Would anyone welcome being told that they are going to develop – and very likely die from – an incurable disorder that will eventually rob them of their memories, emotions and personality over a period of many years?
There is little doubt that Alzheimer’s disease, and dementia in general, is one of the most formidable health challenges facing Britain, and indeed the world, in the 21st century. Some 800,000 people in the United Kingdom already have some form of dementia, more than half of whom suffer from Alzheimer’s. With our increasing lifespans this figure is set to rise to more than a million within 10 years and by a further 1.7 million by mid-century.
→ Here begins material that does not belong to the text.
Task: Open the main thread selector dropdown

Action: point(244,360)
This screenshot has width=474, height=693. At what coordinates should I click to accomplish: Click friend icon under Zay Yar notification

And all these people will need care for the rest of their lives – sometimes for several decades.
At present, it is only possible to diagnose Alzheimer’s and dementia when the symptoms become apparent, which is long after the machinery of the brain has already begun to malfunction at a biochemical level. However a simple blood test which provides an early warning two or three years in advance of its onset has now been achieved by scientists at Georgetown University in Washington. This is a considerable scientific breakthrough.
It will still take some years before this test can be developed into a commercial form that is properly validated for false negative and false positive accuracy. Even so, some medical ethicists may wonder what good such a test will do given that there is no current effective treatment for Alzheimer’s.
This is not the first time that medical science has been here. A blood test for HIV was available long before there was an effective treatment for Aids in the form of anti-retroviral drugs. As soon as it became obvious that Aids was not an inevitable death sentence, the HIV test was touted as a vital weapon against the disease because it identified those who needed therapy.
This blood test for Alzheimer’s therefore should not be seen simply as a way of signalling the thumbs-up or thumbs-down for a possible death sentence. It should be welcomed rather as a means of better understanding this complicated brain disease by giving scientists early warning of who is going to develop the condition.
One in three of us will suffer dementia at some time over the age of 65. Being able to identify, at an early stage, which of us will go down this path could rapidly accelerate the rate of scientific discovery, leading to more effective therapies, whether they are based on drugs or some kind of early cognitive intervention to delay the onset of the decline.
So we should not be afraid of this test for Alzheimer’s. We should welcome it.